# Complete the following
1) In the passage on debt consolidation versus bankruptcy, why is debt consolidation suggested for someone who feels the FTC's self-help steps could work for them?
2) What self-help strategies does the passage on debt consolidation versus bankruptcy give for finding extra money to pay outstanding bills?

--- Text for analysis Enclosed Below ---

Which people are best suited to debt consolidation?
If you’re trying to decide between debt consolidation and bankruptcy, it makes sense to determine whether you can manage your debts on your own. The FTC suggests a few different self-help strategies that can help you find the extra money to pay your outstanding bills.
For example, you could start using a budget and look for ways to cut your monthly expenses. You could also call your creditors and try to negotiate your interest rates down on your own.
If you feel these steps could work for you, then debt consolidation may be a better, less drastic first step forward.
Bankruptcy, on the other hand, tends to work better for people who cannot find a manageable way to get out on their own.
Roy offered the example of someone who has so much credit card debt that it would take them decades to pay it off. Of course, different types of bankruptcy — Chapter 7 and Chapter 13 — work better for different people based on their financial situation.
“Chapter 7 bankruptcy is best for consumers who have significant credit card debt when compared to their income, especially if they are now only able to make minimum payments,” notes Roy. Chapter 13, on the other hand, works for folks “who have fallen behind on their bills either due to illness or loss of income, but have equity in their home or another significant asset that they want to protect.”

--- End of Enclosed Text for analysis ---
--- Data Enclosed Below ---

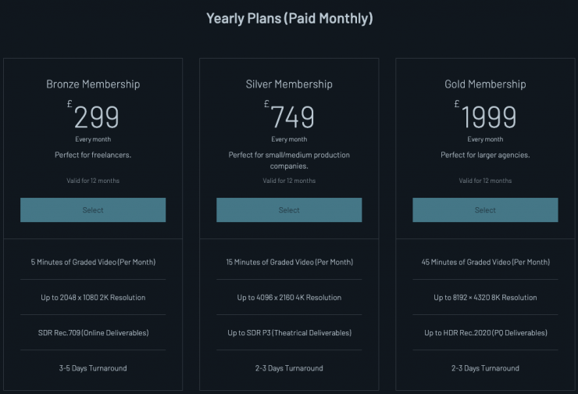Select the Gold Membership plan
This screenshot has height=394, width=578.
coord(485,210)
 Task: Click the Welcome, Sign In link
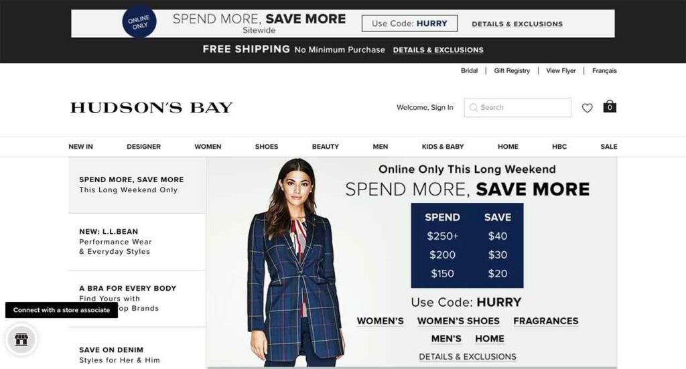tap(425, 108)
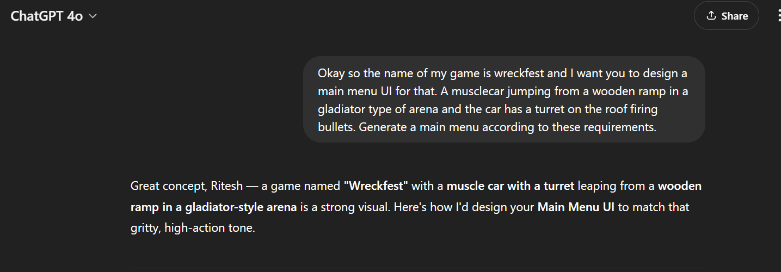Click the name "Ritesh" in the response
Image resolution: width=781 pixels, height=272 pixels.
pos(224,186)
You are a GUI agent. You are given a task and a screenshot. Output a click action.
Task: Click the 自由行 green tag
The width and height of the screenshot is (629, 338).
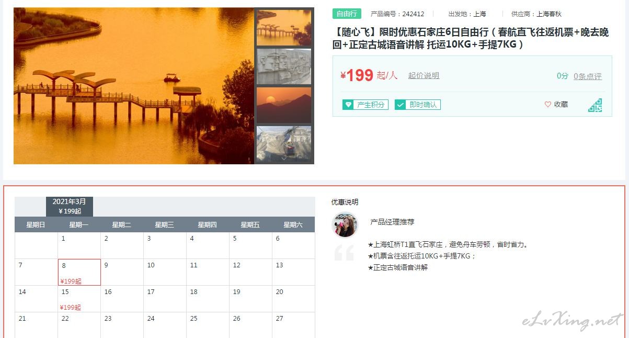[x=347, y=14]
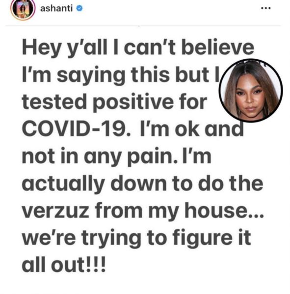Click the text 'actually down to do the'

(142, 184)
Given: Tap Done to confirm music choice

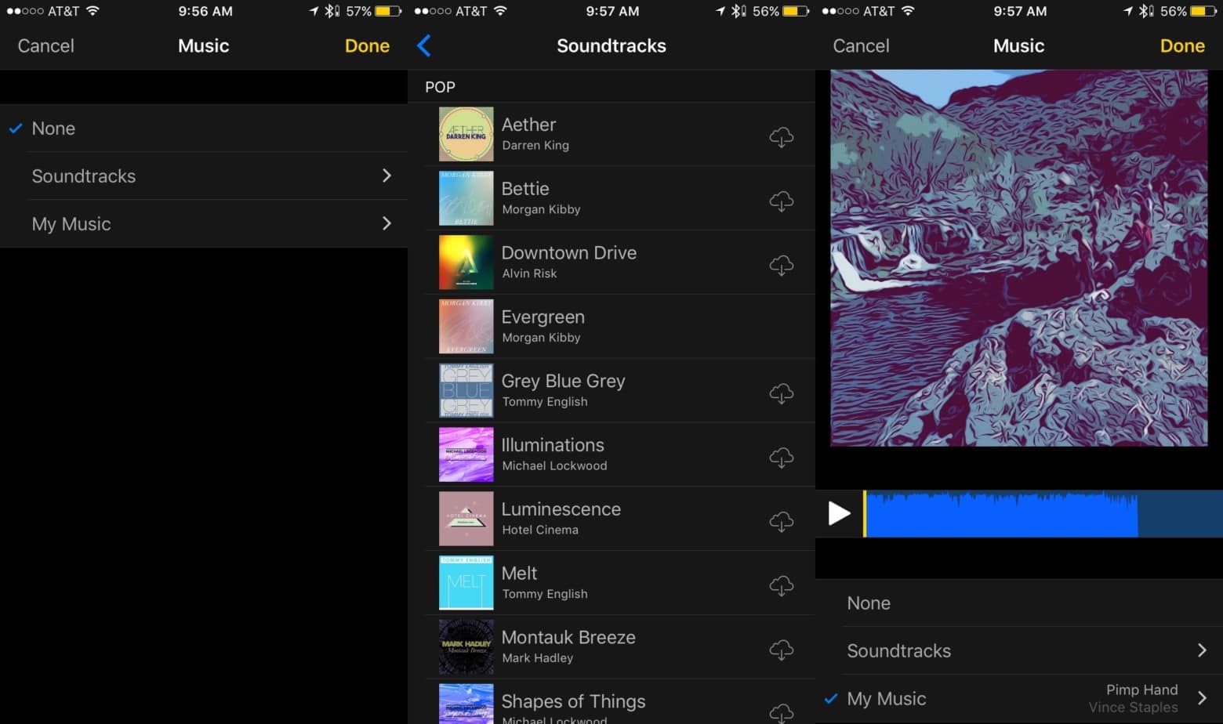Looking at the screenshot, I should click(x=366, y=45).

--- End of Enclosed Data ---
--- Data Enclosed Below ---

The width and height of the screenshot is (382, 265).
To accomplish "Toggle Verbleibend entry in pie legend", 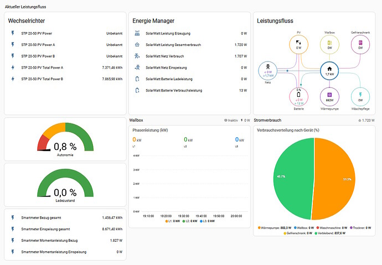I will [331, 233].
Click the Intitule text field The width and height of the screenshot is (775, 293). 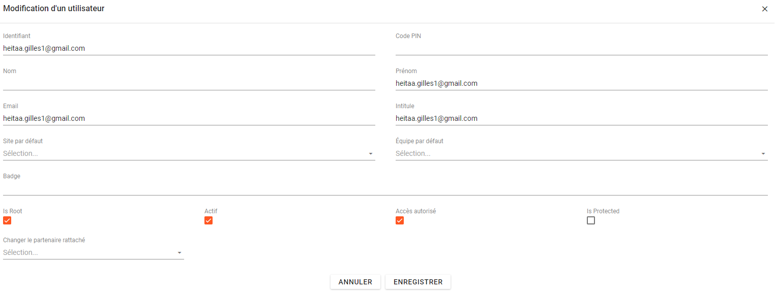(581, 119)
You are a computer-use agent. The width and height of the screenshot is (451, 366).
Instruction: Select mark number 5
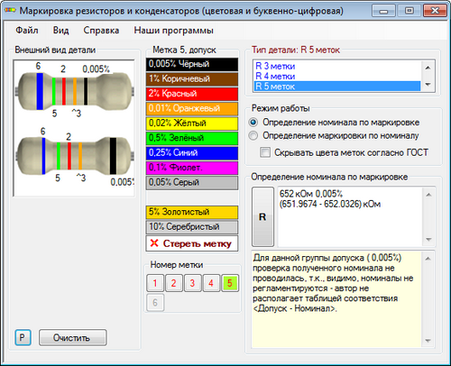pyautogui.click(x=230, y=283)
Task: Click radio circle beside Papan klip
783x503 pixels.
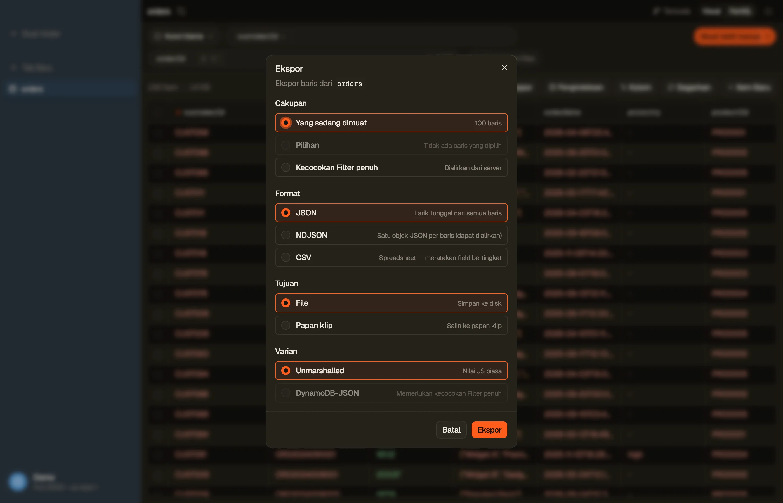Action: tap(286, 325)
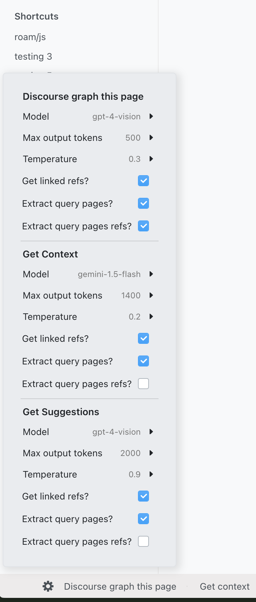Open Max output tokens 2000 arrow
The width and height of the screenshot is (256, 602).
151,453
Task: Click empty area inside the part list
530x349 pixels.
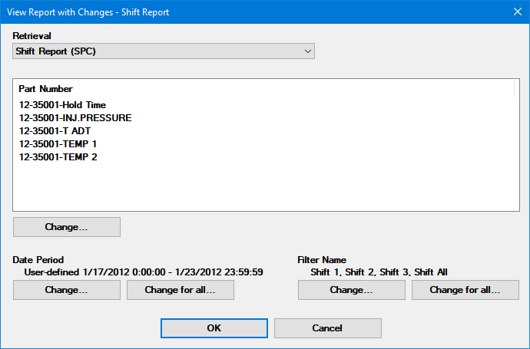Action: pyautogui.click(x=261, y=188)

--- End of Enclosed Data ---

# Your written answers
1) For such a person, debt consolidation may be a better, less drastic first step forward than bankruptcy.

2)
- Start using a budget.
- Look for ways to cut your monthly expenses.
- Call your creditors and try to negotiate your interest rates down on your own.